Here`s an Amazon support document that might help. It seems that if you order by a third party, the order is satisfied and shipped by that seller and that the order is still protected by Amazon. If you want to keep your address private, don`t enable third-party address sharing. Gift buyers should then manually enter your delivery address. Neil Saunders, Managing Director, GlobalData: Whatever the reason, the timing is terrible: any major change in the shipping rules around the holidays is strange and very difficult. The tech giant has been overwhelmed by orders, as Americans follow instructions to stop the spread of coronavirus. As a result, its storage network is struggling to meet demand, and order delivery times in its Prime program, which have previously provided items in one day or less, have slipped for up to a month in some cities. The only winner here is Amazon!
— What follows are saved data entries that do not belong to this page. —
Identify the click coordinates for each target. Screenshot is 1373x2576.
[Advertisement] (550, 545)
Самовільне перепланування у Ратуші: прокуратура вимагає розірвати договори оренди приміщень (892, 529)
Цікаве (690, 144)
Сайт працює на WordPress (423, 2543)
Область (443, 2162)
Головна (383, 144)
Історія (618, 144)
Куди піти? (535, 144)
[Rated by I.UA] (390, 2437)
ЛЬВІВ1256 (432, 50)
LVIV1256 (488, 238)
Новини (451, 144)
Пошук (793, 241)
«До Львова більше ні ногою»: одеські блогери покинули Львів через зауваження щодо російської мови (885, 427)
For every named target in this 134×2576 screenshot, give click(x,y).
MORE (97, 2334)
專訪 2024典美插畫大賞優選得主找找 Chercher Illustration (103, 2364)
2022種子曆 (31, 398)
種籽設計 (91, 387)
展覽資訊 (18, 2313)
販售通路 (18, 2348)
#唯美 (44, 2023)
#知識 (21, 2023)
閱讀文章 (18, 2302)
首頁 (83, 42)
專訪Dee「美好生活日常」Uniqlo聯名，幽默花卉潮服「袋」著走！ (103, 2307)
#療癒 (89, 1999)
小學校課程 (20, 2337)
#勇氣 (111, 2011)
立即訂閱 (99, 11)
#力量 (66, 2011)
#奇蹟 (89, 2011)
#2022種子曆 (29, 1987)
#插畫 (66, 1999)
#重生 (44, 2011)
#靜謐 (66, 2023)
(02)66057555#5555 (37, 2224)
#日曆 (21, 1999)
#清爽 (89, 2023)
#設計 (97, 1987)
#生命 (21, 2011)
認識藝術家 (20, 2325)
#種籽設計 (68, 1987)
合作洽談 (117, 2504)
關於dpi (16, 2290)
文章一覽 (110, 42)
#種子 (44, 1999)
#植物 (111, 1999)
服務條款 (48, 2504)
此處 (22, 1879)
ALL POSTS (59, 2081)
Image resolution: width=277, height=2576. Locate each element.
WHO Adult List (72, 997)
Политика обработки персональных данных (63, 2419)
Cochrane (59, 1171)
Customers, FedEx, UPS (et al.) and third parties are all aggrieved by the ban. I think the flowering is starting to come from the Amazonian rose.
It`s not going to hurt FedEx – people know how long it takes them to deliver. It will hurt third-party sellers, and … it`s going to hurt Amazon because it`s incredibly venal. There is no doubt that Amazon wants to have more control over shipping and bring more of the execution process home. This is necessary to create better economies of scale and reduce costs that have recently skyrocketed and are now fuelling profitability. This makes sense, even if the timing makes little sense. Amazon suspends non-Amazon parcel shipments because it cannot track customer orders during the coronavirus pandemic. www.amazon.com/gp/help/customer/display.html?nodeId=537802 Although the ban is temporary, according to the newspaper, shoppers have tried to order last-minute Christmas gifts.